High specific heat – Large amount of energy required to raise temperature (4.18 J g⁻¹ °C⁻¹); buffers temperature changes in organisms and environments.
High heat of vaporisation – Energy absorbed during evaporation (≈2260 J g⁻¹) enables evaporative cooling (e.g., sweating).
Universal solvent – Polar nature dissolves ionic compounds and most polar molecules, facilitating transport of nutrients, waste and biochemical reactions.
Density anomaly – Ice is less dense than liquid water because hydrogen‑bonded lattice expands; ice floats, insulating aquatic life in winter.
7. Summary of Key Points
Carbohydrates are built from monosaccharide monomers; glycosidic bonds are formed by condensation (dehydration) and broken by hydrolysis.

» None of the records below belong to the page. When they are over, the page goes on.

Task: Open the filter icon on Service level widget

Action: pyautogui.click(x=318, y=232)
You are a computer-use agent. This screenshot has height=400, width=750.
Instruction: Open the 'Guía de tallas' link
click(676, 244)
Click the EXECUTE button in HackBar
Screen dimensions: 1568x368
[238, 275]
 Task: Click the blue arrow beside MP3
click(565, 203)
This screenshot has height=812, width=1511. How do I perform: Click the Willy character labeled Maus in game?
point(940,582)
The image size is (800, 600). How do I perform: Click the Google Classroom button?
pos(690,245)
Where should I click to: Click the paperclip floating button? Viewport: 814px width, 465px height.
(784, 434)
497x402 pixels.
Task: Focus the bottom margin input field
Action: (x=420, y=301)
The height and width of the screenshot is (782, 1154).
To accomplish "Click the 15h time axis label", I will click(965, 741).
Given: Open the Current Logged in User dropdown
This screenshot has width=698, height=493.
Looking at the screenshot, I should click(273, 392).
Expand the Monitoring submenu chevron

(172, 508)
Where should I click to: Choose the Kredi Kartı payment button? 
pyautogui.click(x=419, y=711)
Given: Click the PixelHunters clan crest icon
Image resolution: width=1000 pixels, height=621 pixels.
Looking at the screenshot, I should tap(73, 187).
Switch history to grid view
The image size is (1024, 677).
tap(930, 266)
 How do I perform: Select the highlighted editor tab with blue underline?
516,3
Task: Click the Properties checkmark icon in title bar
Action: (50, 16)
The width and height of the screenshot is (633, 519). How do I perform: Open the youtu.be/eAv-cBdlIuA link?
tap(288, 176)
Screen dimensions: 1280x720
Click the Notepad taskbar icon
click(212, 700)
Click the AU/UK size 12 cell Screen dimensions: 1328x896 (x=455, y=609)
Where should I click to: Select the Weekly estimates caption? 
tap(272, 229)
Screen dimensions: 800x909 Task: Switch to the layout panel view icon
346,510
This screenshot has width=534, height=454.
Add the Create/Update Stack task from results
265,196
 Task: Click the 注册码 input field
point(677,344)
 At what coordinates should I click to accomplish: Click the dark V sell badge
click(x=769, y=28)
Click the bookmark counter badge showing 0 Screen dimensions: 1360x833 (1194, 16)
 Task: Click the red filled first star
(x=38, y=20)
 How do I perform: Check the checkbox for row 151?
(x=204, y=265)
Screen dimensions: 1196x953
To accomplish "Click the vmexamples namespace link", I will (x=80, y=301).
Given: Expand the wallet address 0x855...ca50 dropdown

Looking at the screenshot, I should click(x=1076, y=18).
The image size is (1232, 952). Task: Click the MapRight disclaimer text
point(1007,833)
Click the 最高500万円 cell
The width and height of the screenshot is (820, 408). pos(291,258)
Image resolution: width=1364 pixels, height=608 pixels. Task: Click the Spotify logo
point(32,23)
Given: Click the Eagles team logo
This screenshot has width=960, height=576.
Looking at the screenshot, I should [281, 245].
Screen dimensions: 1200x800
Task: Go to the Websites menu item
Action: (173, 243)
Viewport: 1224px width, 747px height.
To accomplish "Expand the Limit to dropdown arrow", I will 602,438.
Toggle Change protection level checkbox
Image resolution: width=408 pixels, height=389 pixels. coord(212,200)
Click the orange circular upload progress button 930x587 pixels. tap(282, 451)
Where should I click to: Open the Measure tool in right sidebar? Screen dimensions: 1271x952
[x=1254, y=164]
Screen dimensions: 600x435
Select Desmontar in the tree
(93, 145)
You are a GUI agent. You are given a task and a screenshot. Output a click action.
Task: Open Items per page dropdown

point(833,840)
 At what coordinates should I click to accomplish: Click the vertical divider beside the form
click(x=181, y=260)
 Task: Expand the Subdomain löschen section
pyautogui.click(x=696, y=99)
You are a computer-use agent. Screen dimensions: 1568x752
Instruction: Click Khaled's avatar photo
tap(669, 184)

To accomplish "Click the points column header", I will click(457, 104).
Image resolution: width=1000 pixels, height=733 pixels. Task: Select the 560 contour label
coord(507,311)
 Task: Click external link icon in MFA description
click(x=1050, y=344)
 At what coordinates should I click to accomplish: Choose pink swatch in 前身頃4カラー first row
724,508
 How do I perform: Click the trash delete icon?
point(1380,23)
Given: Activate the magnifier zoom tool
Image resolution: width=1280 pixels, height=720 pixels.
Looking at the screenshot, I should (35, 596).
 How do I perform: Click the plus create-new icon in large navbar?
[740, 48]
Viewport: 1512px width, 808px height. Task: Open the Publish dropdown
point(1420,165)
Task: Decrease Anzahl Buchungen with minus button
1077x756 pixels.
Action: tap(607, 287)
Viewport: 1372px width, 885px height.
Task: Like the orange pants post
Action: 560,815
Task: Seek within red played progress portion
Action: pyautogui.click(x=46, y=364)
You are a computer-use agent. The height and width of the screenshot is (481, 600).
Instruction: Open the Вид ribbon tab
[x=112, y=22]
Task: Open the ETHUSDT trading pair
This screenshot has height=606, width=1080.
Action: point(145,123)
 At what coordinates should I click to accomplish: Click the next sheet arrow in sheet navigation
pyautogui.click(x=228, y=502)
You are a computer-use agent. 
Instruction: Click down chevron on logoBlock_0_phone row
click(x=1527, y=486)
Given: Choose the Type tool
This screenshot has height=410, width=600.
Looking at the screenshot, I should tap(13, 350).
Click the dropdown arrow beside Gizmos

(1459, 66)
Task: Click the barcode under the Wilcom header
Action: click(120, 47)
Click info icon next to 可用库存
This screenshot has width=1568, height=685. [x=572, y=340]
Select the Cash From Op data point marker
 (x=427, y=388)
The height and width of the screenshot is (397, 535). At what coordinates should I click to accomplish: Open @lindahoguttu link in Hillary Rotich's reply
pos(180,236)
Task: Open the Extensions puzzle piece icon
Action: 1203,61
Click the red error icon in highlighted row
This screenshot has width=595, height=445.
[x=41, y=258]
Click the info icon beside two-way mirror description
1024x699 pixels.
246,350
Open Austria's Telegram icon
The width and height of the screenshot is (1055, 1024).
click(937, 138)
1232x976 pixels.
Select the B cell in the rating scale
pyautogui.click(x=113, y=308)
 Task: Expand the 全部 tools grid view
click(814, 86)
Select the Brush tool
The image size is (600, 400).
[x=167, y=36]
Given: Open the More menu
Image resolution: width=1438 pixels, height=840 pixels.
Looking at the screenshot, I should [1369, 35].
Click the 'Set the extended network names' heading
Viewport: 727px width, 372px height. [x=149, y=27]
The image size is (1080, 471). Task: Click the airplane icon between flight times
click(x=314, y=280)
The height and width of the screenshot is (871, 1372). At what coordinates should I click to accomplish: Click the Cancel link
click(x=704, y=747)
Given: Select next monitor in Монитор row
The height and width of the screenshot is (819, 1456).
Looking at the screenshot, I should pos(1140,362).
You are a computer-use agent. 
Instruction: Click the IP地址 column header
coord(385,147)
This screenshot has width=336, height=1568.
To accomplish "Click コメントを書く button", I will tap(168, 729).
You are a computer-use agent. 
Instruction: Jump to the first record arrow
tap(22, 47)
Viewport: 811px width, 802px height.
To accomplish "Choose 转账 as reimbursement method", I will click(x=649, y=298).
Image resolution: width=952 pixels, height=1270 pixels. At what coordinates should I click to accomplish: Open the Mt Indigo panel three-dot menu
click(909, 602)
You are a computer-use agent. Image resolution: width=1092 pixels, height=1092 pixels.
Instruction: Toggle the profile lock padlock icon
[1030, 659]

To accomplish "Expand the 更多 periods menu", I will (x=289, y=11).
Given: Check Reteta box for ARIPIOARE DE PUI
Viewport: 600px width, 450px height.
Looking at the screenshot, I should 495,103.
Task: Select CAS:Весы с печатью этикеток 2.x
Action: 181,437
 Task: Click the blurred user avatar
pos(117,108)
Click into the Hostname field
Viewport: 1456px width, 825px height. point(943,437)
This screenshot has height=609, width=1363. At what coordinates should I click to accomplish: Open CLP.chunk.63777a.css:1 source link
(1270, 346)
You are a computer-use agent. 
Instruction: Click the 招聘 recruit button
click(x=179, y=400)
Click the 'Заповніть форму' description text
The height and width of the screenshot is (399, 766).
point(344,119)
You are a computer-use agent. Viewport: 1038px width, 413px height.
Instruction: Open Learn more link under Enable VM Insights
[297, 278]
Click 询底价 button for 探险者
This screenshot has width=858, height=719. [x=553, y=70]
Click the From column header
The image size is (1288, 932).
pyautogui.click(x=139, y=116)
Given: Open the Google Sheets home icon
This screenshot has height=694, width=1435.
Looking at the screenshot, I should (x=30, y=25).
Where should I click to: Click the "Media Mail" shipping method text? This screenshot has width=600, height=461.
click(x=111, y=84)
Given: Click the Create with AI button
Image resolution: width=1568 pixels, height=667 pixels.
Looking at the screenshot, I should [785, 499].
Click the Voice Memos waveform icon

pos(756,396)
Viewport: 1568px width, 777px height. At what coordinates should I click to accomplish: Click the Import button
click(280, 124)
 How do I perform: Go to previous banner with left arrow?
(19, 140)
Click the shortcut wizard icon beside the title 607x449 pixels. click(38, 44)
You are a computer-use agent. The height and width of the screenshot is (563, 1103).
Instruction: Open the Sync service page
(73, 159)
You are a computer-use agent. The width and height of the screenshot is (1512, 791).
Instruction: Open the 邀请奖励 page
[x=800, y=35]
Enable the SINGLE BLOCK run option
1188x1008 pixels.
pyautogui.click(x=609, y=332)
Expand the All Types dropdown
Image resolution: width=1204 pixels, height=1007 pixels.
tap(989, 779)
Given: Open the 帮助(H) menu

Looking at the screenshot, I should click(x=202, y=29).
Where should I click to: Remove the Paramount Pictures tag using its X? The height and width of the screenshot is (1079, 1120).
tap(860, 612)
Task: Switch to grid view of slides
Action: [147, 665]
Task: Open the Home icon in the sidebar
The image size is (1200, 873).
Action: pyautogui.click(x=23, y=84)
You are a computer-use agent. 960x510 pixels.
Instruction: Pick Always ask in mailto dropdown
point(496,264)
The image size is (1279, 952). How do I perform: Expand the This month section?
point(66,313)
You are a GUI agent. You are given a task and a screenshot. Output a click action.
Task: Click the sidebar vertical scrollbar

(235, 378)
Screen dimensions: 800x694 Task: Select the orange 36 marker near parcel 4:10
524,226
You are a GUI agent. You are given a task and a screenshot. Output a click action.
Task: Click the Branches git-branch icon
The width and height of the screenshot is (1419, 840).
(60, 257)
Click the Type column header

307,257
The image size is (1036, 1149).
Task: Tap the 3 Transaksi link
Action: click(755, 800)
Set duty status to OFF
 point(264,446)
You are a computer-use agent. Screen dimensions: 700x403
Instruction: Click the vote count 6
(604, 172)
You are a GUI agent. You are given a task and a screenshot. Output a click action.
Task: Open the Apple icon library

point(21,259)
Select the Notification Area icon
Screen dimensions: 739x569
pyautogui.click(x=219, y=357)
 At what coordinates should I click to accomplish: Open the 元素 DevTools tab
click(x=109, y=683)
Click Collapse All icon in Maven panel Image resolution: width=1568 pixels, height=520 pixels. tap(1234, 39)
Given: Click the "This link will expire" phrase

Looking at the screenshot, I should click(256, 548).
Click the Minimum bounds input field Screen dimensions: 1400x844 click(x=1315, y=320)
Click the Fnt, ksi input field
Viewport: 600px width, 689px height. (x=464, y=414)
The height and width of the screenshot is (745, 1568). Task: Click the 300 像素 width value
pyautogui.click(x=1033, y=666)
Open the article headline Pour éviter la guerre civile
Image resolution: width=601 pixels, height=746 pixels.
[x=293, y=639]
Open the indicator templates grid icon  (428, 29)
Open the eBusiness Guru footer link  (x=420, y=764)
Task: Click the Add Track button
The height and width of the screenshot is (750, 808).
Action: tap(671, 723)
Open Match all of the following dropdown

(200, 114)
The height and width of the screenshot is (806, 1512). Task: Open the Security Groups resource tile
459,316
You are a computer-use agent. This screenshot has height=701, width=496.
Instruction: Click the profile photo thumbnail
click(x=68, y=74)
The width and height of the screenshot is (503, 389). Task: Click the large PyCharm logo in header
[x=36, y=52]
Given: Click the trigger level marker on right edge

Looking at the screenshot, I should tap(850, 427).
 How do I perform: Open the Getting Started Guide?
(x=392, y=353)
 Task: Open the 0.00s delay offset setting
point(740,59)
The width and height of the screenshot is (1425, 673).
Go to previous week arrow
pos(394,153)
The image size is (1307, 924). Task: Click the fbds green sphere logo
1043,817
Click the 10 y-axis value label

The α/β orientation of glycosidic bonds dictates the physical properties of polysaccharides: α‑linkages give flexible, digestible storage polymers (starch, glycogen); β‑linkages produce rigid, insoluble structural polymers (cellulose).
Sucrose is a non‑reducing disaccharide formed by an α‑1,2 bond between glucose and fructose; it is hydrolysed by sucrase.
Triglycerides store energy densely; phospholipids form bilayers essential for membranes; cholesterol modulates membrane fluidity; steroids act as hormones.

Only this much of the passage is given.